• **DOCUMENT EXCERPT**:
= Beginning of Section =

Open House Prague festival pays tribute to Karel Prager
Many of Prague’s architectural gems will open to the public for free this weekend within the Open House Prague festival, which is now in its ninth year. Visitors can admire the interiors of more than 100 buildings as well as spaces that are usually inaccessible to the public, including the brutalist Hotel Intercontinental, which is currently under reconstruction.
I spoke to one of the festival organizers, Michaela Pánková, and I first asked her about the buildings that have been included in the project for the very first time:
“Some of them are historical palaces, some of them are industrial spaces or former industrial spaces and some of them are newly built. So there is a variety of buildings around Prague which people can see.
“I would like to invite visitors to see for example the Braník Brewery, which is now home to dance studios, or the newly built area called Bořislavka in Veleslavín, which offers beautiful views from its terraces.
“But there are also some very special buildings such as the boat house of the Czech Yacht Club or boat house of Tatran Praha in Podolí.”
This year’s program celebrates the birth anniversaries of three important Czech architects, including Karel Prager, one of the most important, and most controversial, Czech architects of the second half of the 20th century. Which of his buildings will people be able to see?
“We have decided to show a variety of Karel Prager’s designs. We start with the Komerční Banka building in Smíchov, which is a very atypical building. Then there is the new stage of the National Theatre, where people can have a peek into places that are usually not accessible to the public, such as the basement and technical facilities.
“There is also a very special building which is part of the General Teaching Hospital, the Boiler House.
“I also have to mention the Prager Cube, which is now the seat of the CAMP Institute and his project from the 1990s in Jinonice, which is partly a university area and partly a residential area.”
You will also highlight the work of Czech architect Věra Machoninová and Antonín Viktor Barvitius. Can you tell us a little bit more about them?
“Věra Machoninová is an important 20th century architect who worked together with her husband. In Prague she designed several buildings of her own and two of them are part of our programme.
“It is the administrative building of Teplotechna Praha, mainly the design of the façade and the DBK shopping centre, where we have some accompanying tours showing some of the original artistic pieces in the interior.
“And then there is Antonín Viktor Barvitius, who is a representative of neo-Renaissance style in the 19th century and one of his most famous designs in Prague was Gröbe Villa but also some of the pieces in the park itself, the Lanna Villa Lana and also the Church of Saint Wenceslas in Smíchov.”

= End of Section =

• **DATA UNDER STUDY**:
= Beginning of Section =

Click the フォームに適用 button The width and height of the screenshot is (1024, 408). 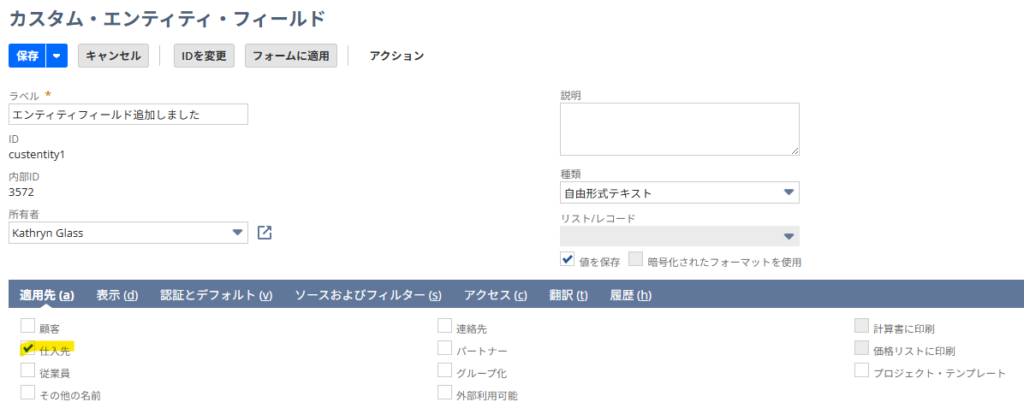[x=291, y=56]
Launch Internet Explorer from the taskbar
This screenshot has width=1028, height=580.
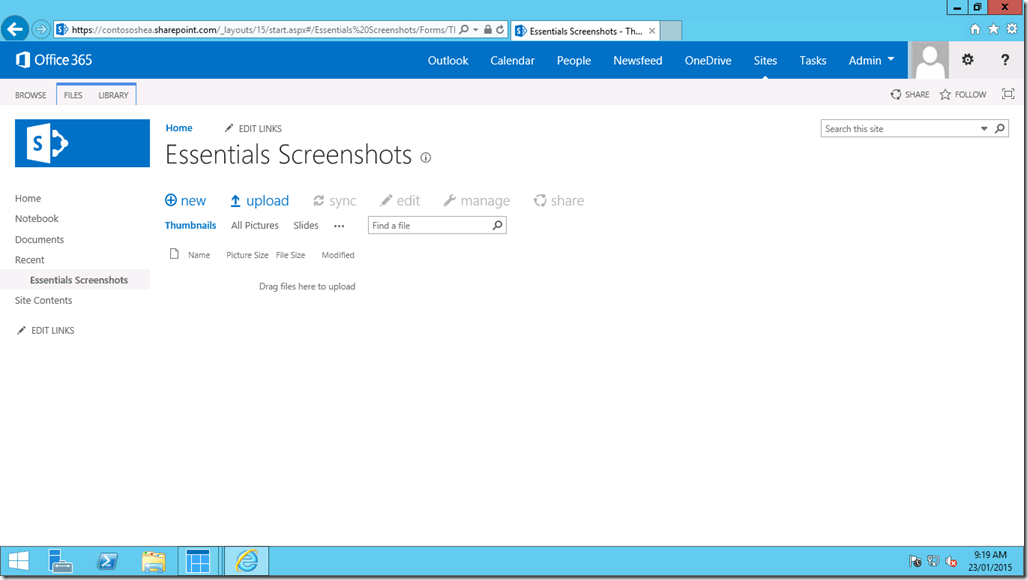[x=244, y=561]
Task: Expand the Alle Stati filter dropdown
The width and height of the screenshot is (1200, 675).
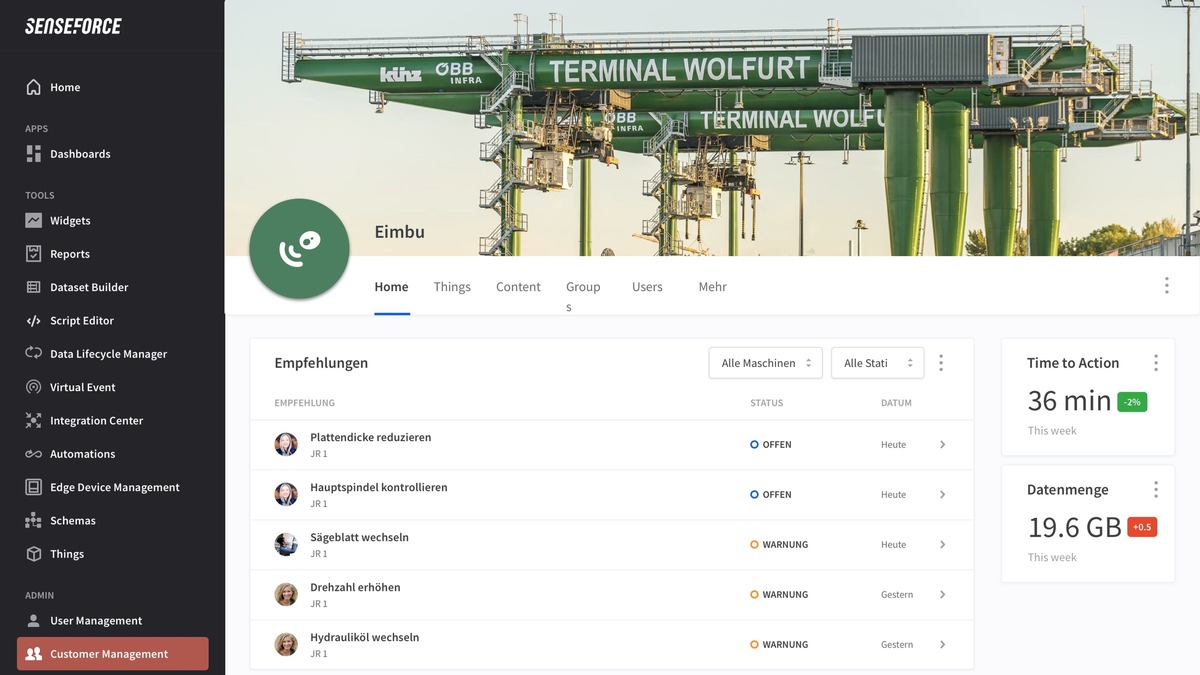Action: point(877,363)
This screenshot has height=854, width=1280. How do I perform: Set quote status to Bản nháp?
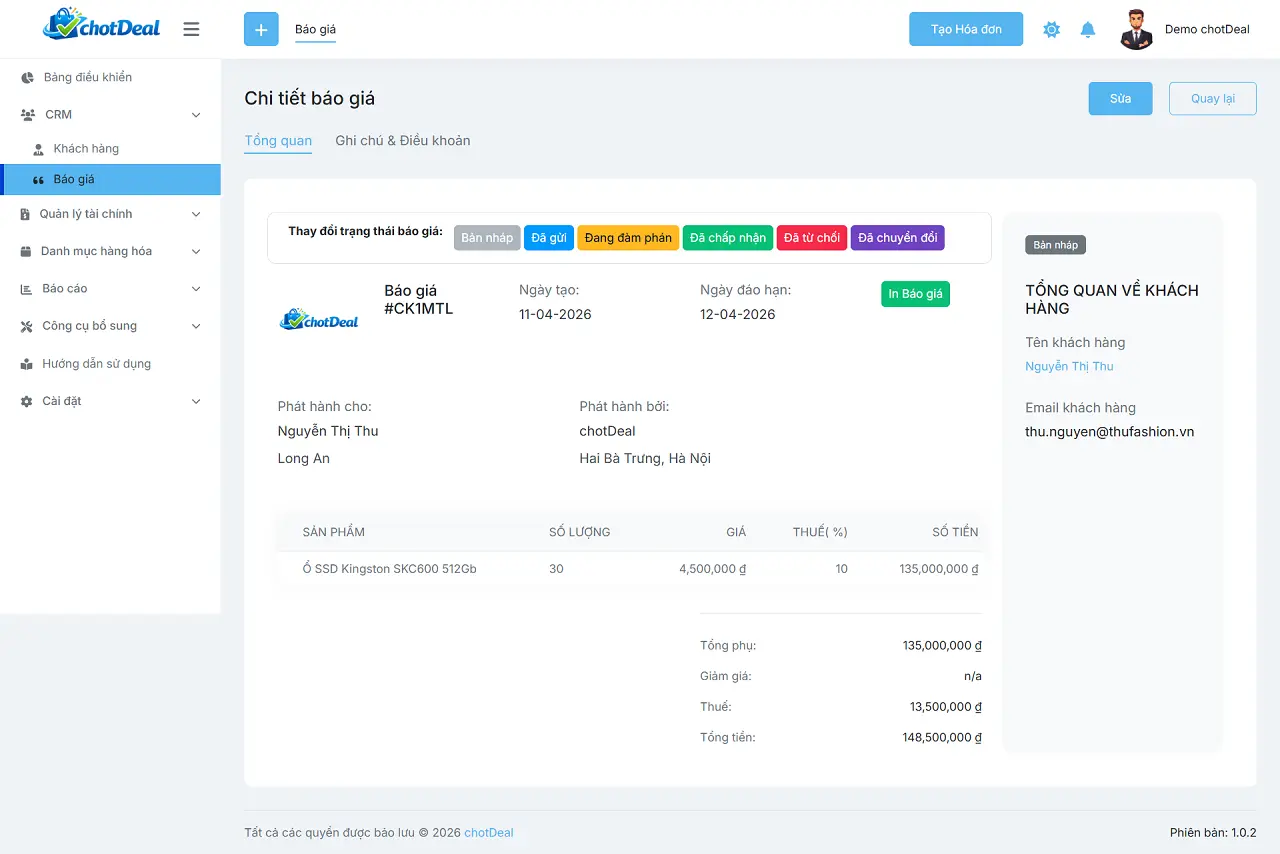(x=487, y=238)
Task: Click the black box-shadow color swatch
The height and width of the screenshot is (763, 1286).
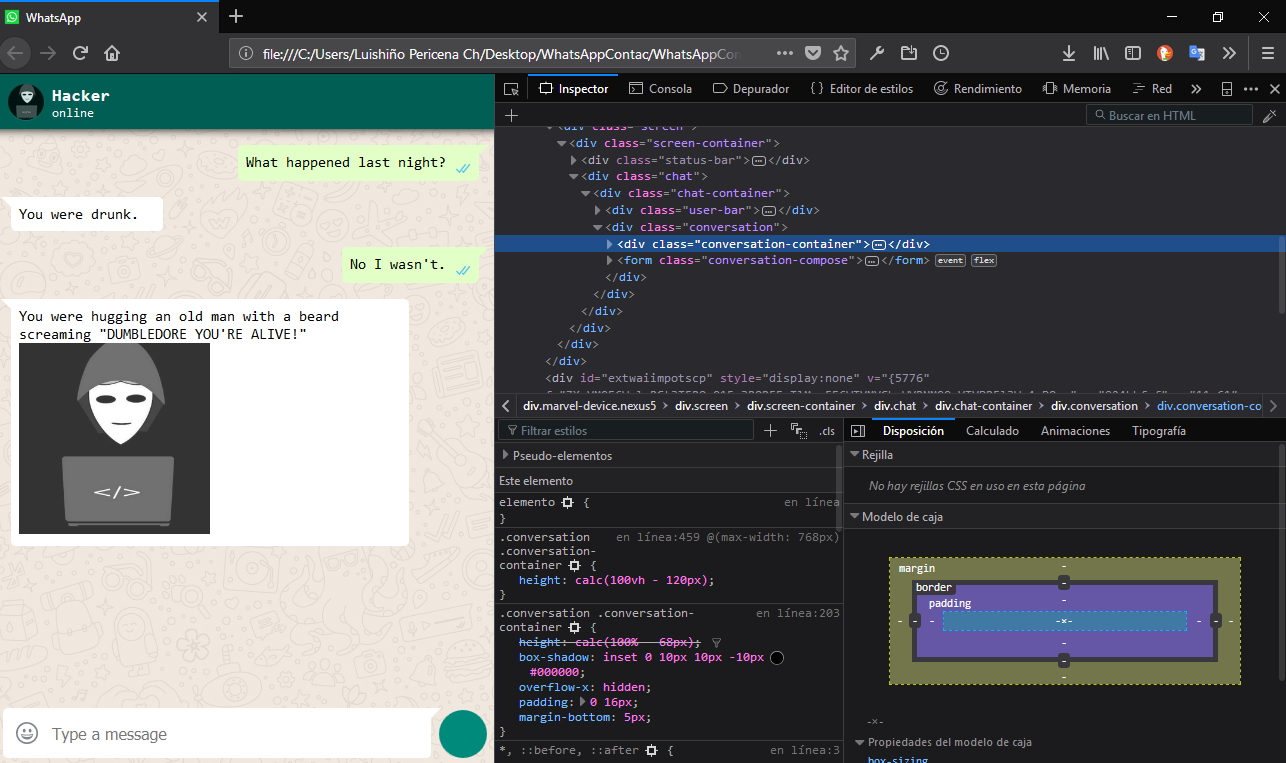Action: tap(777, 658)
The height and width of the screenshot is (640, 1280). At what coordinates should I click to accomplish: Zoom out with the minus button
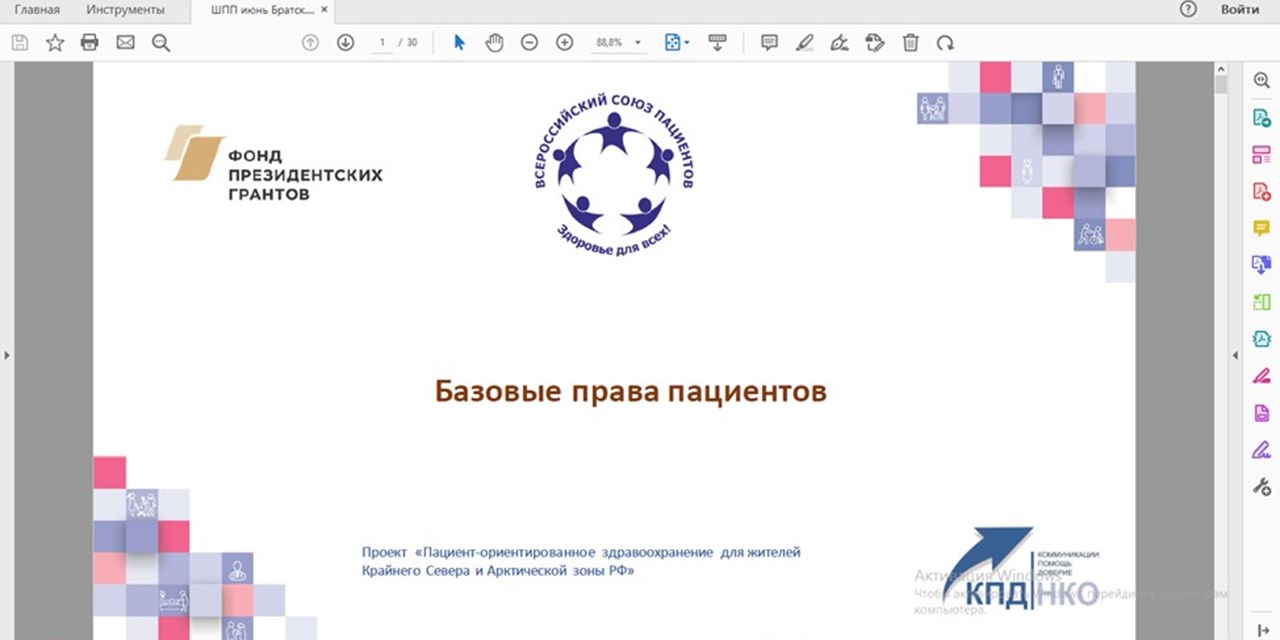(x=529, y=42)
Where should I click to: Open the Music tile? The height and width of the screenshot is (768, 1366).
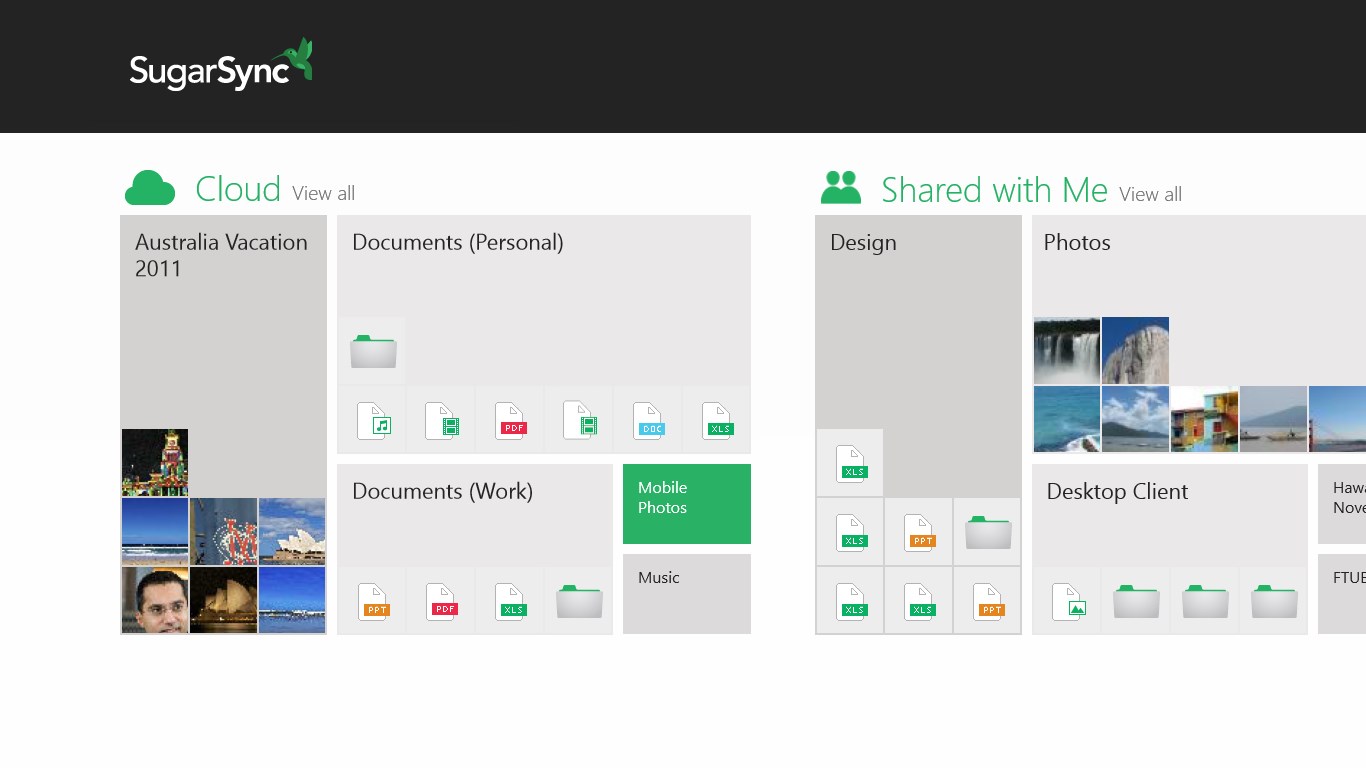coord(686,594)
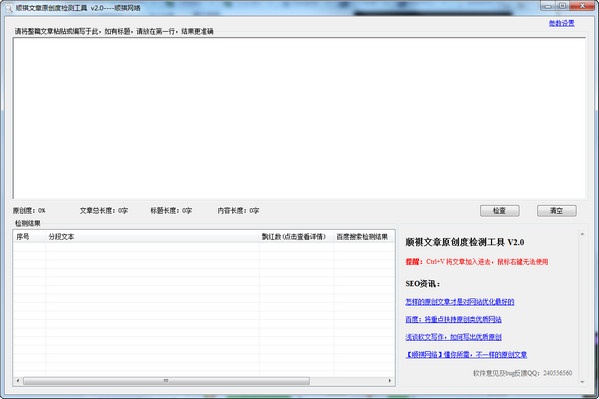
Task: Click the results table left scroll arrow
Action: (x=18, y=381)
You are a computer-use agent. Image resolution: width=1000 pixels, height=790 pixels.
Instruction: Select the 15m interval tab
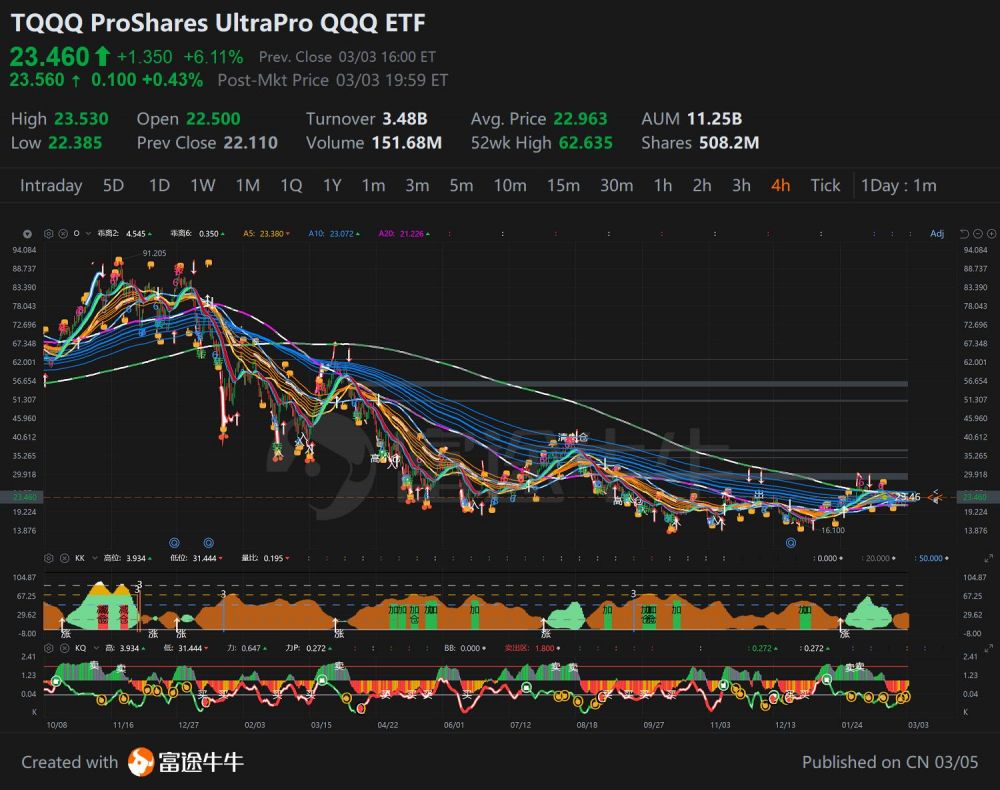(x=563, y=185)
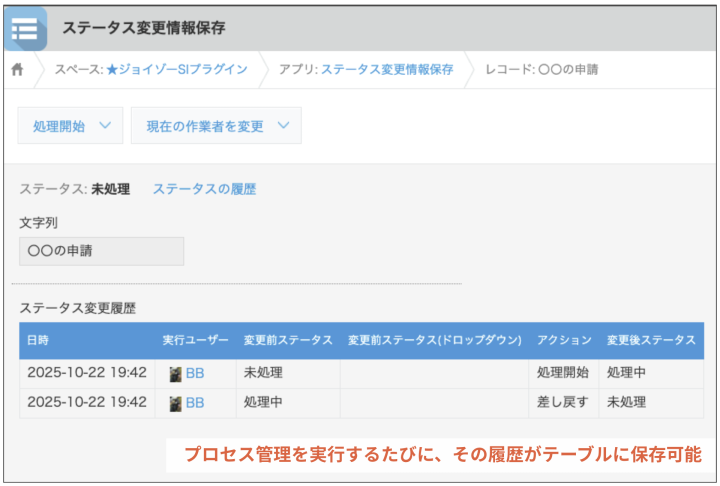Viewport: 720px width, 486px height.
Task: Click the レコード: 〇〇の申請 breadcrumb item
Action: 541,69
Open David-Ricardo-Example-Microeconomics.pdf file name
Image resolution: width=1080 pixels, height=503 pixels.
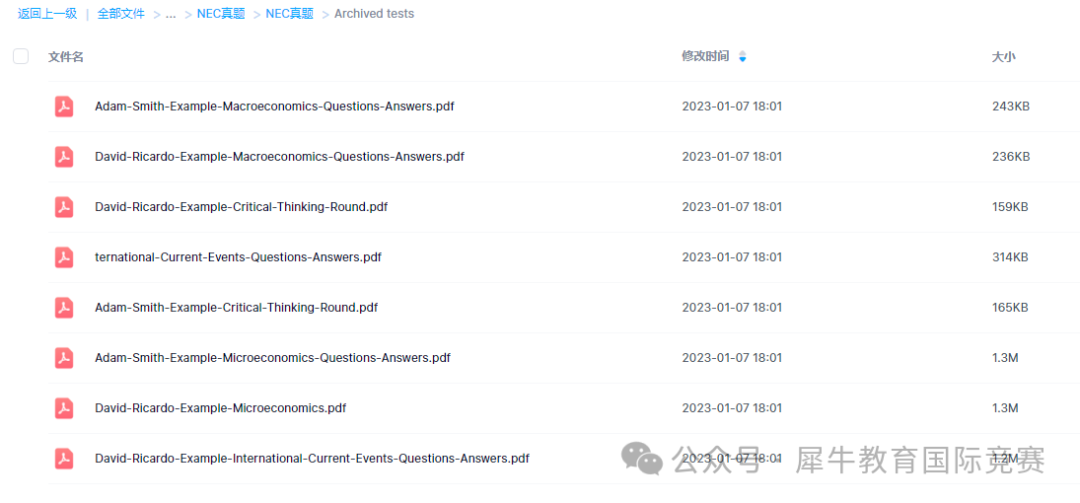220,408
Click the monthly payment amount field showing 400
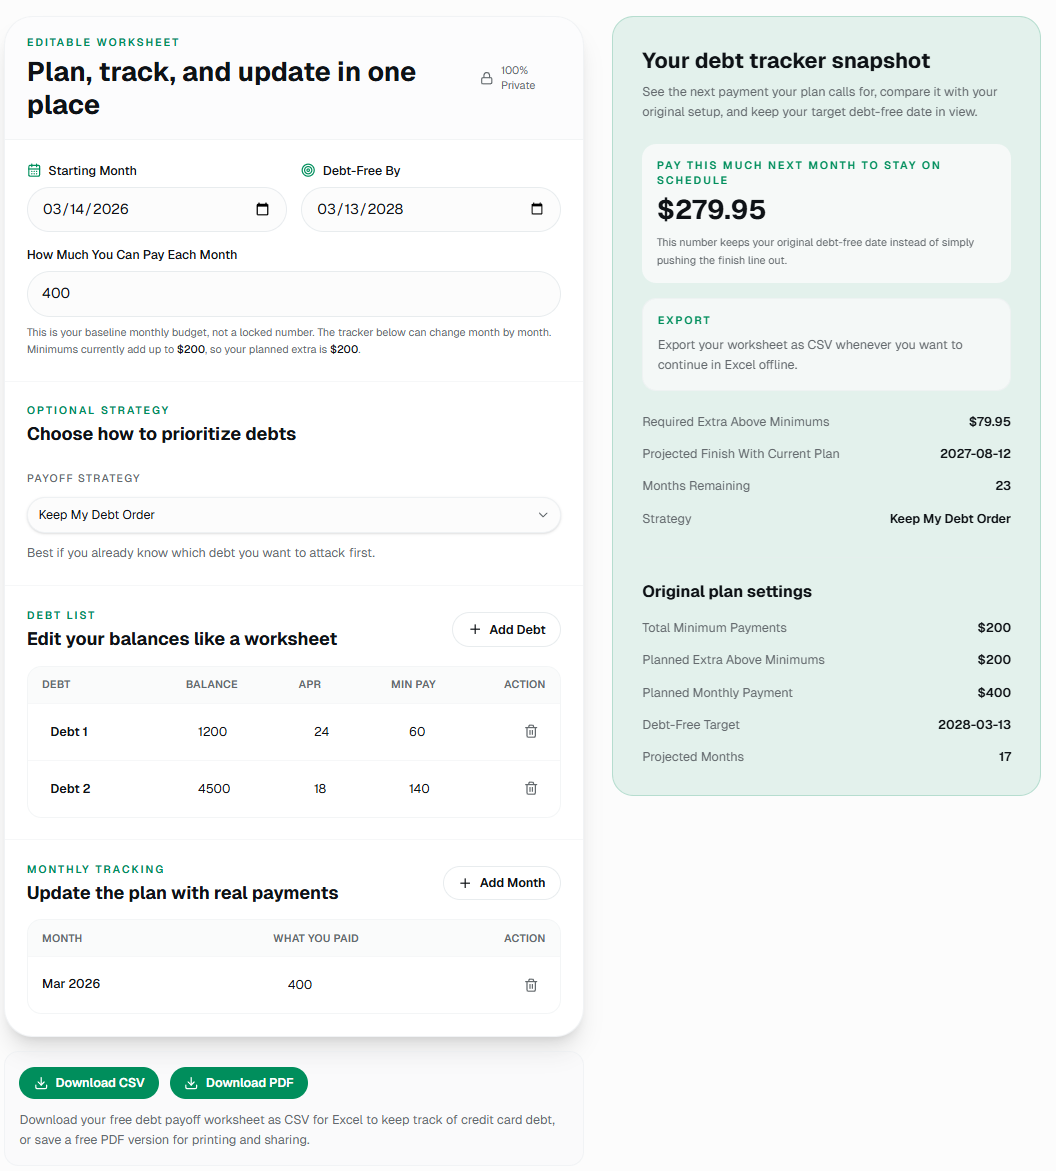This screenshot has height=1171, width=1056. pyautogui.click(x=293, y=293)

= End of Section =

• **WHAT TO PRODUCE**:
According to the article about the Open House Prague festival, which Karel Prager building is now the seat of the CAMP Institute? The entries are separate material, unconnected to the article about the Open House Prague festival.

• **RESPONSE BELOW**:
The Prager Cube.